Потягиваясь в постели слышу голос Карпушина: «Игнатов прибыл?»
– Так точно, товарищ лейтенант. Спит, – гаркнул дежурный.
После утреннего туалета стучусь в канцелярию
– Разрешите войти? Товарищ лейтенант, рядовой Игнатов из отпуска прибыл, замечаний за время отпуска не имел.
– Вот теперь, вот теперь… Я тебе, Игнатов, верю. – и протягивает мне свою крепкую руку.
– А жизнь-то налаживается! – думаю я, расставшись с Карпушиным и при первой возможности дую к тетке моего сослуживца – за почтой.
– Нет, сынок, никаких писем нет. Вот которые были все тебе отдала. Все до единого.
Армия не оборвала нашей с Катрин переписки. Она ее даже не подкорректировала. Мы по – прежнему писали друг другу через день. И шел нашему роману в письмах четвертый год. Ну и пошел я, значит, в библиотеку. Чувствовал себя примерно также, когда восемнадцатилетним рылся в областной библиотеке, пытаясь понять, почему выборы называются у нас демократическими, а кандидатов по одному. Что в Верховный Совет Союза, что в Совет национальностей. Нет, я сначала, конечно пошел к отцу. Пошел и говорю: «Ну, как же так? Выборы же от слова выбирать, а из кого, если в списках один кандидат?»
– Вов, ты многого еще не понимаешь, не знаешь многого, так что пока сынок, я бы тебе посоветовал при чужих людях на эту тему не рассуждать.

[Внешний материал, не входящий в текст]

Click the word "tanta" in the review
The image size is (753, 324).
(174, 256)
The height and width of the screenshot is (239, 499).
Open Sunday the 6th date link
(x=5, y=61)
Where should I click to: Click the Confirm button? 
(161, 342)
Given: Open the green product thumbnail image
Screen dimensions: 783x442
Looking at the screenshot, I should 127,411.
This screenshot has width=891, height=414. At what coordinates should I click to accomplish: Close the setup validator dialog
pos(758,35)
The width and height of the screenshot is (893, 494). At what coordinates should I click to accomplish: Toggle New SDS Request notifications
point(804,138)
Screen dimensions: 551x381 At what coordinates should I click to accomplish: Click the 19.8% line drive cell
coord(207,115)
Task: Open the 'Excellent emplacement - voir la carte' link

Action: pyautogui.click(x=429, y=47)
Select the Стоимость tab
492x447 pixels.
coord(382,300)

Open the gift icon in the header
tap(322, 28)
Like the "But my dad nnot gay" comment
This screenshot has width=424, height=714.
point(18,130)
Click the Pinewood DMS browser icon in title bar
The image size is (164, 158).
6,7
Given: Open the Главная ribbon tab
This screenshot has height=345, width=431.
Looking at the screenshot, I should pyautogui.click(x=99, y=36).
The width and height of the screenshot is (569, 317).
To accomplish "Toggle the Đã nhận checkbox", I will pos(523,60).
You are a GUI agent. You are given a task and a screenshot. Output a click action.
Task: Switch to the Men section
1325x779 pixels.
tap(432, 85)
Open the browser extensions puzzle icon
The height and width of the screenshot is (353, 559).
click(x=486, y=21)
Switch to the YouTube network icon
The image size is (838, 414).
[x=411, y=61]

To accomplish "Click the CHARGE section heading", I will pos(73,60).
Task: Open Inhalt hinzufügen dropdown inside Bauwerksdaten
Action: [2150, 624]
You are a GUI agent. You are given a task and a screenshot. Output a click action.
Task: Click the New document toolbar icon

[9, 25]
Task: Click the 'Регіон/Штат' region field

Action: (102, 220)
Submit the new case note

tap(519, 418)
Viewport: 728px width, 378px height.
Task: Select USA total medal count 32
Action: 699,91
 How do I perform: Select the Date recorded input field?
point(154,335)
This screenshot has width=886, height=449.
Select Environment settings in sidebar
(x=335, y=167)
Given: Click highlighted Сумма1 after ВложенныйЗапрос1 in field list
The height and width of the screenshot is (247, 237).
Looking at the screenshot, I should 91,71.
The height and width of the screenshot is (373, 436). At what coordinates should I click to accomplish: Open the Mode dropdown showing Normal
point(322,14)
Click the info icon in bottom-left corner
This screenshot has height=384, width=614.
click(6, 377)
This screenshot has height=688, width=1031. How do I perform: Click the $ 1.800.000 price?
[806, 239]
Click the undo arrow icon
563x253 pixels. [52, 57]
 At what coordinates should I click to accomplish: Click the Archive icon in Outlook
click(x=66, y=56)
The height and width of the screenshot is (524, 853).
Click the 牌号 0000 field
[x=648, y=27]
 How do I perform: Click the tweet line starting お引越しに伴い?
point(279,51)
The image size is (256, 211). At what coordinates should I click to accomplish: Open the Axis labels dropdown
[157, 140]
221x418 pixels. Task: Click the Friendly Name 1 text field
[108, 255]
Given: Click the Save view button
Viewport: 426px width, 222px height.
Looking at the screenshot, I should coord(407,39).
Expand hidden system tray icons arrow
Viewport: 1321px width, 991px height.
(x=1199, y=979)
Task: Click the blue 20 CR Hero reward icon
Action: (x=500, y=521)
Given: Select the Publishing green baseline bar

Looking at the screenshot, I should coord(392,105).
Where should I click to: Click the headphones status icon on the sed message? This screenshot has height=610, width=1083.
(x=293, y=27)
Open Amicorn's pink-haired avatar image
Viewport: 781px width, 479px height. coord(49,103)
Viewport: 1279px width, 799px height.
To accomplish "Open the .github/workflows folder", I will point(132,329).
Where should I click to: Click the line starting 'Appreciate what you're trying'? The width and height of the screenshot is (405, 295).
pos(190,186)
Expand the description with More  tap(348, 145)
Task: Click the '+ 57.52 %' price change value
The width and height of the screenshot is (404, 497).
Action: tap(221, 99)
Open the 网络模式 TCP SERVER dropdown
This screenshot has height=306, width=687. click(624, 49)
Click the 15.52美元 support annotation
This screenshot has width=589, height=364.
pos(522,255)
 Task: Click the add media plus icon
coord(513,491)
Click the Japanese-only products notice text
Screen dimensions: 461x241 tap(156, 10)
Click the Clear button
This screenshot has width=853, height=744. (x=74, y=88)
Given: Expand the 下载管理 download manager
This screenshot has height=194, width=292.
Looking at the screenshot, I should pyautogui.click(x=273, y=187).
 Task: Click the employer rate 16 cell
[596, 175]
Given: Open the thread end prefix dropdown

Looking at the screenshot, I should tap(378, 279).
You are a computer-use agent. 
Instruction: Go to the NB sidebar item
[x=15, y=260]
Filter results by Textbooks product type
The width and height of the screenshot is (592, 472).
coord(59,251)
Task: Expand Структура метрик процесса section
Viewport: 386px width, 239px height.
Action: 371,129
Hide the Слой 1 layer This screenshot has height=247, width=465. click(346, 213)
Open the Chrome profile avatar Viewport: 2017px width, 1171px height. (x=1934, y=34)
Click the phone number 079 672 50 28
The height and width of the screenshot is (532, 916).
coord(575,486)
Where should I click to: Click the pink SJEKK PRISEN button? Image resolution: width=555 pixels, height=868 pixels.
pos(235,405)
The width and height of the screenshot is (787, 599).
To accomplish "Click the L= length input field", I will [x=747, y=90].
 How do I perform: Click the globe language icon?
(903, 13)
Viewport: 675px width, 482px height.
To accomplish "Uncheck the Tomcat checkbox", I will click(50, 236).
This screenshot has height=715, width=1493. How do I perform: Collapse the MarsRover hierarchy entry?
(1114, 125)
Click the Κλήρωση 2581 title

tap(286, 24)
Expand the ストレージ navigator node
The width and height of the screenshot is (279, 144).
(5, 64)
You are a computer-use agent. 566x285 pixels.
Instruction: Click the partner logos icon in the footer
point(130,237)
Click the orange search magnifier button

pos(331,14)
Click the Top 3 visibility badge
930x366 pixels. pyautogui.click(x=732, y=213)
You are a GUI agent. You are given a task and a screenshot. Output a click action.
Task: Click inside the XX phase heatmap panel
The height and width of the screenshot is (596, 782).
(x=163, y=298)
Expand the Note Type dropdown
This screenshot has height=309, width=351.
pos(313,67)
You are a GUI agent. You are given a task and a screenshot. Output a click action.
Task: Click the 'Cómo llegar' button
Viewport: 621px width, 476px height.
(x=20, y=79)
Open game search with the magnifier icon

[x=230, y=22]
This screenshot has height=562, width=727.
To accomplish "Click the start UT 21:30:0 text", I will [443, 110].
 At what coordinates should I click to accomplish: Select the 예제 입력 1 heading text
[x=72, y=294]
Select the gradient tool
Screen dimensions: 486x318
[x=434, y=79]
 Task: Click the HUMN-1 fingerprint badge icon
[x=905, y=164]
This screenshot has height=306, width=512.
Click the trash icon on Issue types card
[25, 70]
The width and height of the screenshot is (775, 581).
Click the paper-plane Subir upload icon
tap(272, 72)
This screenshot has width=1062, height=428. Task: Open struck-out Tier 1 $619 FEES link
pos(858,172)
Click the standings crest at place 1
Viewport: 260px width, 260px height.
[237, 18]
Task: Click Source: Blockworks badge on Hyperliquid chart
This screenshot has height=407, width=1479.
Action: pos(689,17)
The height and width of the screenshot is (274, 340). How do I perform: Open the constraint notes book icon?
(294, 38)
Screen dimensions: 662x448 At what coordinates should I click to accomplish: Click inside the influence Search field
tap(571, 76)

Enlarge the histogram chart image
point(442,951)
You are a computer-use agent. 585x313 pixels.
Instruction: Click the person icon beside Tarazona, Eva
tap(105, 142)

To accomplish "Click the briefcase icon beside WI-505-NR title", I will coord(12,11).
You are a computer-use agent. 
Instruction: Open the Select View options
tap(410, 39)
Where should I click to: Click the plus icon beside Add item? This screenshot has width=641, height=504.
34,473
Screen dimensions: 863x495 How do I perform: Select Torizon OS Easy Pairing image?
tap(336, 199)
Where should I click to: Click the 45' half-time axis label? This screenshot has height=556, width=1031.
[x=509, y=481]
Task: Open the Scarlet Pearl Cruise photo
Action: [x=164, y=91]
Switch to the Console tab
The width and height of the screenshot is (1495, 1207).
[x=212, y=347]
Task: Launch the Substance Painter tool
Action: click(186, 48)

–Но ты то не чужой. Вот ты мне и объясни.
– Сложно это все…
Он был коммунистом, отец. В 42-м вступил. И ему, в самом деле, сложно было объяснить за что он, собственно, кровь проливал. За вот эту вот фикцию?
Я видел, как он страдает и оставил его в покое. Его, но не тему. Я в библиотеку пошел. Надыбал книжек про выборы в 18 –м году, и оказалось – нормальная система. Округа, что-то около 400 тысяч чеовек, и выдвигай сколько хочешь народу от этих округов. Думаю: «Здрасьте! Кто ж похерил то ее?» и натыкаюсь на статью старосты нашего всероссийского Михаила Ивановича Калинина. Какого точно года статейка не помню, но пишет он там о том, что в некоторых избирательных округах сознательные кандидаты в депутаты добровольно отказываются в пользу более достойных кандидатов и в этом, де, и заключается подлинная демократия. Приплыли, называется. Но совету отца внял, не дурак. Совету внял, вопрос публично не поднимал, но зарубочка само собой осталось. И вот опять в хранилище мысли, и выясняется – право на брак с иностранкой имею. Но с разрешения Верховного Совета. Пишу Подгорному. Про себя пишу – служу, дескать, Отечеству. Про Катрин и ее родителей, которые не буржуи какие-нибудь, а пролетарии умственного труда. Инженеры, то бишь. И вообще – лево ориентированные. Ну и я, разумеется, комсомолец и целиком и полностью за Советскую власть. Но любовь. И прошу разрешить. Писал и вспоминал наше с Катрин московские дни. Вот этот обалденный месяц и поцелуи, и разговоры…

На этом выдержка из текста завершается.